Grant number: 13/19504-9
Support Opportunities:Scholarships in Brazil - Post-Doctoral
Start date: February 01, 2014
End date: January 31, 2016
Field of knowledge:Physical Sciences and Mathematics - Mathematics - Applied Mathematics
Principal Investigator:Alvaro Rodolfo de Pierro
Grantee:Daniel Reem
Host Institution: Instituto de Ciências Matemáticas e de Computação (ICMC). Universidade de São Paulo (USP). São Carlos , SP, Brazil

Abstract

Many Inverse Problems, especially in emission and X rays computed tomography, are modeled by large scale systems of linear equations that give rise to ill conditioned mathematical problems. In order to find a stable solution it is necessary to add information not contained in the equations. All this information is used through different models where either an optimization or a feasibility problem should be solved.
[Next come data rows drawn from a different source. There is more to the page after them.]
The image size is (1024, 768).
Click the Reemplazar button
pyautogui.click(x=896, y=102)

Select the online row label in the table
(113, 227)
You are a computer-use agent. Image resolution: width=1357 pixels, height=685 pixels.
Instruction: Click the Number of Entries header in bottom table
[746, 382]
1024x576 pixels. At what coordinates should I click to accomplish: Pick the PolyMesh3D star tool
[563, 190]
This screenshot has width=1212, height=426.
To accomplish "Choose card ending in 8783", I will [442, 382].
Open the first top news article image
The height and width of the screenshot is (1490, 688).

Also, this generates the necessity of studying specific algorithms for this type of mathematical problems as well as the study of the parameters appearing in those algorithms. In this project we propose to study several open problems and theoretical aspects of these algorithms and models. We will study the relationship between the Douglas-Rachford method and relaxed subgradient as well as the acceleration proposed by Nesterov-Beck-Teboulle. Also we will study the possibility of eliminating the underrelaxation parameters analyzing the asymptotic convergence properties. We will analyze the possibility of obtaining a unified theory for the set of divergence measures, like Kullback-Leibler, that are used to measure equations consistency that models the information about noise in data in Inverse Problems.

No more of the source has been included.